Task requirements :: Take the data from its first line. Print each line exactly until the line containing "Task: Click the Material row label" has been printed too.

Collected data entries:
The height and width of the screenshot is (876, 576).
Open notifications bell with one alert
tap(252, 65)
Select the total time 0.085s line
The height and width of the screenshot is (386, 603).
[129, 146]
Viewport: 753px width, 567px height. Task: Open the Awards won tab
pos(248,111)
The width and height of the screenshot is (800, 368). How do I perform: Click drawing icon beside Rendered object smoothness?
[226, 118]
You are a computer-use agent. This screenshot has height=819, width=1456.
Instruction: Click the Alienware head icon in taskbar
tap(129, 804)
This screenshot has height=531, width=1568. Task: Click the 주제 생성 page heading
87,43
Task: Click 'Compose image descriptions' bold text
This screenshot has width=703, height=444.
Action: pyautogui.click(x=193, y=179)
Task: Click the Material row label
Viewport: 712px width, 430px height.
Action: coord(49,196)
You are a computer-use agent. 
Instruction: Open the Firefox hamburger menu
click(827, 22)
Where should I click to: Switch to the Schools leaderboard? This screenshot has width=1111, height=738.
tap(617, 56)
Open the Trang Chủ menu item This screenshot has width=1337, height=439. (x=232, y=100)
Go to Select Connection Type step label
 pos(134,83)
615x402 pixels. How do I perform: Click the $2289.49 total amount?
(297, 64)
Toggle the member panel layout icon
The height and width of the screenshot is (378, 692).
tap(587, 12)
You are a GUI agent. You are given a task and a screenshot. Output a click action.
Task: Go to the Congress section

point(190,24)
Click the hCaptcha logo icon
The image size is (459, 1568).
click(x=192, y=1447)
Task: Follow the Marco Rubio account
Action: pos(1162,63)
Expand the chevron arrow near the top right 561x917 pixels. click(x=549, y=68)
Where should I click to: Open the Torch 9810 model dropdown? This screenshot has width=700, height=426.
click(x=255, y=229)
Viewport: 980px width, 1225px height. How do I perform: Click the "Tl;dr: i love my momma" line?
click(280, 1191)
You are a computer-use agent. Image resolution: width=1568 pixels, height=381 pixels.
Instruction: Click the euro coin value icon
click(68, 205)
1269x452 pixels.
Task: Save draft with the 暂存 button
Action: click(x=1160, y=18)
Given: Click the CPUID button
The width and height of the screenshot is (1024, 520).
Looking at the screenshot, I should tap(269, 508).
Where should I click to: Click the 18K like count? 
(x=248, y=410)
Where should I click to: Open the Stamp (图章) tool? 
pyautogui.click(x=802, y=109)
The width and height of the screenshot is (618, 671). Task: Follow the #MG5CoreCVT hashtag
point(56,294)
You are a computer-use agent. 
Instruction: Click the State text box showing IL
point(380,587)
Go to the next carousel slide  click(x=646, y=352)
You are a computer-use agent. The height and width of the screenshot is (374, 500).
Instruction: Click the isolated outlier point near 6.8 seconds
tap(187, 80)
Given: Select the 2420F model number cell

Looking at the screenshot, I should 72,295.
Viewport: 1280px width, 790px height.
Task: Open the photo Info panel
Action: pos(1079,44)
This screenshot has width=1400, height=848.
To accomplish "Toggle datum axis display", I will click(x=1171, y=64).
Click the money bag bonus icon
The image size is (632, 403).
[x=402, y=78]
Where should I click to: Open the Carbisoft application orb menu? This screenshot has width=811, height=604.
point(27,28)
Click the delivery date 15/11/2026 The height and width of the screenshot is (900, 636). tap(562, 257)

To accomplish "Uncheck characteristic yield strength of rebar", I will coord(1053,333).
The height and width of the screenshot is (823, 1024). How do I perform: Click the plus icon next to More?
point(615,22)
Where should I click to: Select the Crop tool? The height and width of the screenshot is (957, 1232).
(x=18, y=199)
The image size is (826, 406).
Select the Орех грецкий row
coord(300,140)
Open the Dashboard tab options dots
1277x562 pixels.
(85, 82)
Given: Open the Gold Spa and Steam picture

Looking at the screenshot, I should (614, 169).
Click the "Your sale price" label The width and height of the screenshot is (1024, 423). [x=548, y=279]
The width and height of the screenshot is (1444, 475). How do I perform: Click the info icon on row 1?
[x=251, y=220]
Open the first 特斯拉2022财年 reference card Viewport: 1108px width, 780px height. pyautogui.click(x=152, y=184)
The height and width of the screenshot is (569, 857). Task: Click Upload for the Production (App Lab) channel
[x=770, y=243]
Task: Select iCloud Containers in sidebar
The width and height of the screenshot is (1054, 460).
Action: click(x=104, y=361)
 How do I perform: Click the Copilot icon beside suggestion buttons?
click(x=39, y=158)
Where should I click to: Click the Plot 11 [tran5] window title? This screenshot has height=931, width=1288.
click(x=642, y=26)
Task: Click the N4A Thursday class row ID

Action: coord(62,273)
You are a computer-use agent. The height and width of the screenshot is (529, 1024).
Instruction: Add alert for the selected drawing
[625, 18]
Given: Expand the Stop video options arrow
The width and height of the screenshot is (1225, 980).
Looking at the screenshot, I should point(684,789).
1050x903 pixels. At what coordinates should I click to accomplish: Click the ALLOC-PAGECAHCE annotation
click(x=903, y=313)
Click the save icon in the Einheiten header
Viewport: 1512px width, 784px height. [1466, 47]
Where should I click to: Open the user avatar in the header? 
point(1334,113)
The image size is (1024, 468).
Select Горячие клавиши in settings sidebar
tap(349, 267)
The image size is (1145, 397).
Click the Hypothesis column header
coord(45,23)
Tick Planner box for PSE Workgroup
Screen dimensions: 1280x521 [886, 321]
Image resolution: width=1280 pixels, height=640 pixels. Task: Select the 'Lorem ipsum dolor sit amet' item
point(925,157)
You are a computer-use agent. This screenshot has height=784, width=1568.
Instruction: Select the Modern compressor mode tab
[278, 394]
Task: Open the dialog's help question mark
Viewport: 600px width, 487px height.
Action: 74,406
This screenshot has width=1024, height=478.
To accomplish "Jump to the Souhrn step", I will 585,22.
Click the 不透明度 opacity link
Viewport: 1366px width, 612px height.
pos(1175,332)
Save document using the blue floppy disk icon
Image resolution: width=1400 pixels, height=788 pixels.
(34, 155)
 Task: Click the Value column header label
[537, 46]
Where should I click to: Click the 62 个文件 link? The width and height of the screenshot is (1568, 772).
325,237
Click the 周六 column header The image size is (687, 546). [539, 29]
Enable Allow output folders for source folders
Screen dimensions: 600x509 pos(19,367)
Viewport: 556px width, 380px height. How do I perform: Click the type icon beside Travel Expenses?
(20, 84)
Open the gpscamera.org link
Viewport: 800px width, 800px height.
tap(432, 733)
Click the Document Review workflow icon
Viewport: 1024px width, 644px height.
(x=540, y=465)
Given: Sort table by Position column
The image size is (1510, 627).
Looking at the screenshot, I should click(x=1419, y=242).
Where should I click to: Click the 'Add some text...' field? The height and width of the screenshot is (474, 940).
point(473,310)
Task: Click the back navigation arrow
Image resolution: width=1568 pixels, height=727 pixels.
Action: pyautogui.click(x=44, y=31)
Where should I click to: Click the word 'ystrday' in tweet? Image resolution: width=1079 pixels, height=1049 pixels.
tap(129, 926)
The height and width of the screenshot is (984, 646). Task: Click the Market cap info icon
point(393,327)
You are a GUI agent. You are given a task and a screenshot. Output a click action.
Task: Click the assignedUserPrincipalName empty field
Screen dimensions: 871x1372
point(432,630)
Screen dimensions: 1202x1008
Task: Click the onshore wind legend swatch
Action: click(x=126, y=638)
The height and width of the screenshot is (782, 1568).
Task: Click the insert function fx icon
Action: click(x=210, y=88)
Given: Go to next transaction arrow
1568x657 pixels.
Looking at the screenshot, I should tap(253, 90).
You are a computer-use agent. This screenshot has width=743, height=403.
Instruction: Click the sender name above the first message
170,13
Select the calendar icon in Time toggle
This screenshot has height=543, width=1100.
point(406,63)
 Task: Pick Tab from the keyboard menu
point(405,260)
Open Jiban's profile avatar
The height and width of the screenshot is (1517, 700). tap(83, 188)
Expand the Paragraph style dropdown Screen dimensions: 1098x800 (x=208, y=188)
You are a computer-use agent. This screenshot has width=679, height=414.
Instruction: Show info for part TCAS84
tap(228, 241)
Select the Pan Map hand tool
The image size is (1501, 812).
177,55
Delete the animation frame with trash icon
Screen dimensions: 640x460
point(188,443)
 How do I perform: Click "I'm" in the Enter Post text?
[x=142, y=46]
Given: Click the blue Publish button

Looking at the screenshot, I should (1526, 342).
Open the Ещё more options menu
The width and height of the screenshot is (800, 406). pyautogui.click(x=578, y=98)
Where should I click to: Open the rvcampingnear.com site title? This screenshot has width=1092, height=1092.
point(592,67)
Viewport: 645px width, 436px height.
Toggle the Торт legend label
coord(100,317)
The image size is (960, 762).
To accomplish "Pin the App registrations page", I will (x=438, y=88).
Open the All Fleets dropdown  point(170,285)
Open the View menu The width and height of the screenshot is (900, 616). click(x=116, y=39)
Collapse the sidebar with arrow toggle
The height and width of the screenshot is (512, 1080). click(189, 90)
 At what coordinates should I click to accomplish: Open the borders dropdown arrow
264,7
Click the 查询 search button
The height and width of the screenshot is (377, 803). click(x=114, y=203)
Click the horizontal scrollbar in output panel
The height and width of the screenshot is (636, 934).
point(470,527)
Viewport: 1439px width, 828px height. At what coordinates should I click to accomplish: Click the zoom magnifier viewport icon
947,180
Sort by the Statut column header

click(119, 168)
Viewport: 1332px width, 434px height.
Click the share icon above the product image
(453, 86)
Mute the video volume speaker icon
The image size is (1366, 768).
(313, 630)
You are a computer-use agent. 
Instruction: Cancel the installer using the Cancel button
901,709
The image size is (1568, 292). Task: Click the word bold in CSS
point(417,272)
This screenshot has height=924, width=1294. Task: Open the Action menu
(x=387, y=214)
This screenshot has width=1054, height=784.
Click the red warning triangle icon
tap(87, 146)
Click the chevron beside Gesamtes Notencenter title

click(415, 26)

Written solution ::
The height and width of the screenshot is (876, 576).
Open notifications bell with one alert
tap(252, 65)
Select the total time 0.085s line
The height and width of the screenshot is (386, 603).
[129, 146]
Viewport: 753px width, 567px height. Task: Open the Awards won tab
pos(248,111)
The width and height of the screenshot is (800, 368). How do I perform: Click drawing icon beside Rendered object smoothness?
[226, 118]
You are a computer-use agent. This screenshot has height=819, width=1456.
Instruction: Click the Alienware head icon in taskbar
tap(129, 804)
This screenshot has height=531, width=1568. Task: Click the 주제 생성 page heading
87,43
Task: Click 'Compose image descriptions' bold text
This screenshot has width=703, height=444.
Action: pyautogui.click(x=193, y=179)
Task: Click the Material row label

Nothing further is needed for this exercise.